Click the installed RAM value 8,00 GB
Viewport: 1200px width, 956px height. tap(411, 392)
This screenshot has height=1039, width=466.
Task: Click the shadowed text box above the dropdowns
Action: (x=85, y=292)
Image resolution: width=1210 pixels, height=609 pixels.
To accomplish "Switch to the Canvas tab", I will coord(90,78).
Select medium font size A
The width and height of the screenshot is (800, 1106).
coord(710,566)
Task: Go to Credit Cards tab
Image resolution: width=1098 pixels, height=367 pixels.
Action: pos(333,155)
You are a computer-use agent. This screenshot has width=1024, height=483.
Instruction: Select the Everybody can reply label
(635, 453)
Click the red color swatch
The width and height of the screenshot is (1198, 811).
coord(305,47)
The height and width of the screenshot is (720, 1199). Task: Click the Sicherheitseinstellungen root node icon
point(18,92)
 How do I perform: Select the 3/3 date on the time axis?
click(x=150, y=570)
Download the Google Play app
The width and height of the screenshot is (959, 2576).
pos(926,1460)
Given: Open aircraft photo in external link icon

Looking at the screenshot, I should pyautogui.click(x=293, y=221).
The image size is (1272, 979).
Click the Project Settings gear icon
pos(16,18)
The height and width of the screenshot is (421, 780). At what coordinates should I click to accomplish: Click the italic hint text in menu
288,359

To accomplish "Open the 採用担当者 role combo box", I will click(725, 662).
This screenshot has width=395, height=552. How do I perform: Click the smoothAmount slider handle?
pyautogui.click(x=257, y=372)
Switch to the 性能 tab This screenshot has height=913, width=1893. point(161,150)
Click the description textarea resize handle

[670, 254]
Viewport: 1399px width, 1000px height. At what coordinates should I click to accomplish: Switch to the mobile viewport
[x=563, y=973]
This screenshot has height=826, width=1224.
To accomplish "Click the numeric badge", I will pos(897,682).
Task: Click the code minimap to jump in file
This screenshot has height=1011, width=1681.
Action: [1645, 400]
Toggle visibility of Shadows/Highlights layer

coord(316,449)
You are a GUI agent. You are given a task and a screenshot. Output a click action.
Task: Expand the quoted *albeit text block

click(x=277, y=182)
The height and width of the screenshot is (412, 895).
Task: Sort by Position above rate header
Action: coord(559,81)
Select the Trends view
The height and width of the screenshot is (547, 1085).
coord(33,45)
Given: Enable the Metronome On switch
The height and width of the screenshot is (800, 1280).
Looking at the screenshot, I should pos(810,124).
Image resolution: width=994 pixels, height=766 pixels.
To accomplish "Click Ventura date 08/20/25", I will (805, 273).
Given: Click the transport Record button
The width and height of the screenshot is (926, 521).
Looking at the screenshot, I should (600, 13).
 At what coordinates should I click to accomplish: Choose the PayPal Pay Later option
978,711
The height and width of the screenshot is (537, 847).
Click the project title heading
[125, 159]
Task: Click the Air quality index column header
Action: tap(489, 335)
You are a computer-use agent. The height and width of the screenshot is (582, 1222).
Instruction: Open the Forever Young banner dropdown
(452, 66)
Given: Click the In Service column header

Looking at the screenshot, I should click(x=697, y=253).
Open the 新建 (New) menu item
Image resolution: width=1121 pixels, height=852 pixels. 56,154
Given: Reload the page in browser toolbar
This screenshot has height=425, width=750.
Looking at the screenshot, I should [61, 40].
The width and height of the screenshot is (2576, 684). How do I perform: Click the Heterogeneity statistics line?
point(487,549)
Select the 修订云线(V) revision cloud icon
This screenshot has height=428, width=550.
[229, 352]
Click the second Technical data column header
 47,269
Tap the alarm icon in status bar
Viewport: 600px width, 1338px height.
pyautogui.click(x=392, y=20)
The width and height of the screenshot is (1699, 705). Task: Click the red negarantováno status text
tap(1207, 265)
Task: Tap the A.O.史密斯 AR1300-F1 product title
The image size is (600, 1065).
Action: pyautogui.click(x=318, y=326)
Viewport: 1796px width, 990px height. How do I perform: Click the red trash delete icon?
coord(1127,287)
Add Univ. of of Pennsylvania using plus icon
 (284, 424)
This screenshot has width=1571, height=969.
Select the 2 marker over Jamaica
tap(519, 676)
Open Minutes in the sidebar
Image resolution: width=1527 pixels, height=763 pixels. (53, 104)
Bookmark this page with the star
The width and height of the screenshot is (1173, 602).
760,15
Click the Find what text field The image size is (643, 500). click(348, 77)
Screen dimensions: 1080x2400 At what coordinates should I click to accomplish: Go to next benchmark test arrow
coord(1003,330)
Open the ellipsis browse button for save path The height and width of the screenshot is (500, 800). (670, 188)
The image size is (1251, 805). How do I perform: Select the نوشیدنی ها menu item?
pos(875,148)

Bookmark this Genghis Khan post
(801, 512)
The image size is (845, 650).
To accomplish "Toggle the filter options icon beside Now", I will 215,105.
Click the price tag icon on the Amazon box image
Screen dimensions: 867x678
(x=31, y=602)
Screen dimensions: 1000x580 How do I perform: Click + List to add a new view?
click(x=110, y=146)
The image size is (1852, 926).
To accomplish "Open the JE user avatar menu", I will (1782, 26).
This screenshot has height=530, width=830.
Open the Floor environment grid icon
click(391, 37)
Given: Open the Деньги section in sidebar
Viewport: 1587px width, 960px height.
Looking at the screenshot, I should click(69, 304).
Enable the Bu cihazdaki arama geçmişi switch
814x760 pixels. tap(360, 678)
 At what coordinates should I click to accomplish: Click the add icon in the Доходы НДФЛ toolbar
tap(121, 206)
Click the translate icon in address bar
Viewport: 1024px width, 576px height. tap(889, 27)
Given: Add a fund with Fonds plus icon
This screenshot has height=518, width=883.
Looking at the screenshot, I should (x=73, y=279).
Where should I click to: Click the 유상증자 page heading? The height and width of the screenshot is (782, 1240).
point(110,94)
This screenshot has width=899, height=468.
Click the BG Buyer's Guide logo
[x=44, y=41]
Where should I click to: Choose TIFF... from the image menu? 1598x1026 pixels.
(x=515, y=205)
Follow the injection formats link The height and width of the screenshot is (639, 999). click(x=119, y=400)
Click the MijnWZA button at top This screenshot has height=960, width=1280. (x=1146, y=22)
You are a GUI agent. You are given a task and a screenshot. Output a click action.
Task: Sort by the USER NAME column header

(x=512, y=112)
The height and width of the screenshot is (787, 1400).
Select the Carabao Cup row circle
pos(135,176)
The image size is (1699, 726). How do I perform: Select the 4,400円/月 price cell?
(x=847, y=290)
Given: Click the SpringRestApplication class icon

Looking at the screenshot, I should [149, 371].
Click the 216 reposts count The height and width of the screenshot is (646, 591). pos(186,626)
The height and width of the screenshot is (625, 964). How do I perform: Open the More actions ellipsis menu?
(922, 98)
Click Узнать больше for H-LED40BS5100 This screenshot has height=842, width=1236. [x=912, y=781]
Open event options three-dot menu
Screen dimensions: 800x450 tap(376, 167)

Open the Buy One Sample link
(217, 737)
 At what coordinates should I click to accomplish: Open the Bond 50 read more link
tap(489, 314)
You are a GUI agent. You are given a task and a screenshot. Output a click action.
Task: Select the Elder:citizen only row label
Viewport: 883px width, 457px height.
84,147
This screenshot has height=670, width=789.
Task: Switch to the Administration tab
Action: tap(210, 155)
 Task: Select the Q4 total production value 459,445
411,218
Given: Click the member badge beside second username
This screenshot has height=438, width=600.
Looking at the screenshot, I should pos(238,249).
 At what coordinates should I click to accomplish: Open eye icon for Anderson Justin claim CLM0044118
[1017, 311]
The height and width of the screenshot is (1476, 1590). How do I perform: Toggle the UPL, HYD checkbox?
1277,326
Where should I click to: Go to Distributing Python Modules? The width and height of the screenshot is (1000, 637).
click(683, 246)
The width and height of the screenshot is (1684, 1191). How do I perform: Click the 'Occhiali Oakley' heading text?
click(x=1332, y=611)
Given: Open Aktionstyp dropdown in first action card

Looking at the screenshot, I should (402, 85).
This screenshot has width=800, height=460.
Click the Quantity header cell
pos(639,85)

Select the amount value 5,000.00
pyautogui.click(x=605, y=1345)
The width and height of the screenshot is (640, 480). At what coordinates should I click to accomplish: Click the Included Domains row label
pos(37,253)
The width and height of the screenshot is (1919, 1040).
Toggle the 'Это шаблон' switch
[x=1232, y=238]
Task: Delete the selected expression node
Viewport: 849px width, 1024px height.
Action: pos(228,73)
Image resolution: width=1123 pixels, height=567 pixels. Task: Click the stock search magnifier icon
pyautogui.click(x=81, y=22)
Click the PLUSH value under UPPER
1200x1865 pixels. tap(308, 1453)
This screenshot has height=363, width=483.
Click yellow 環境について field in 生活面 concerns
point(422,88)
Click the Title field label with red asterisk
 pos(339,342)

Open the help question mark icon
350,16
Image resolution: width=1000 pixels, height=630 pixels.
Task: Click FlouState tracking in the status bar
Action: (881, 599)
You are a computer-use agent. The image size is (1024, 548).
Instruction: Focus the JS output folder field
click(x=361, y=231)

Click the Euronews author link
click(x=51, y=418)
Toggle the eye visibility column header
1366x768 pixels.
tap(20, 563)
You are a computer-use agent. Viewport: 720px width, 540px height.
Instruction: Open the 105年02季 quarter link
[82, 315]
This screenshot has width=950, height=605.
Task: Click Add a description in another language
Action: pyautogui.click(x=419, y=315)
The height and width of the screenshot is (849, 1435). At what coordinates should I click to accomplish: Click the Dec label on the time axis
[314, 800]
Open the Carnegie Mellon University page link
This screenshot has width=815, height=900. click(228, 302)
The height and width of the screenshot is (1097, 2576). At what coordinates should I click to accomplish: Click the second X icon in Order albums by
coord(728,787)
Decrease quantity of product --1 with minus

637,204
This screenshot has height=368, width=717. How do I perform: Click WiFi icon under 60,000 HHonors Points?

■ Brief ■
Repeat word for word the lines above that run from the line containing "Viewport: 1587px width, 960px height." through the line containing "Click the 216", both ends included, and nothing else.

■ Task result ■
Viewport: 1587px width, 960px height.
Looking at the screenshot, I should click(69, 304).
Enable the Bu cihazdaki arama geçmişi switch
814x760 pixels. tap(360, 678)
 At what coordinates should I click to accomplish: Click the add icon in the Доходы НДФЛ toolbar
tap(121, 206)
Click the translate icon in address bar
Viewport: 1024px width, 576px height. tap(889, 27)
Given: Add a fund with Fonds plus icon
This screenshot has height=518, width=883.
Looking at the screenshot, I should (x=73, y=279).
Where should I click to: Click the 유상증자 page heading? The height and width of the screenshot is (782, 1240).
point(110,94)
This screenshot has width=899, height=468.
Click the BG Buyer's Guide logo
[x=44, y=41]
Where should I click to: Choose TIFF... from the image menu? 1598x1026 pixels.
(x=515, y=205)
Follow the injection formats link The height and width of the screenshot is (639, 999). click(x=119, y=400)
Click the MijnWZA button at top This screenshot has height=960, width=1280. (x=1146, y=22)
You are a GUI agent. You are given a task and a screenshot. Output a click action.
Task: Sort by the USER NAME column header

(x=512, y=112)
The height and width of the screenshot is (787, 1400).
Select the Carabao Cup row circle
pos(135,176)
The image size is (1699, 726). How do I perform: Select the 4,400円/月 price cell?
(x=847, y=290)
Given: Click the SpringRestApplication class icon

Looking at the screenshot, I should [149, 371].
Click the 216 reposts count The height and width of the screenshot is (646, 591). pos(186,626)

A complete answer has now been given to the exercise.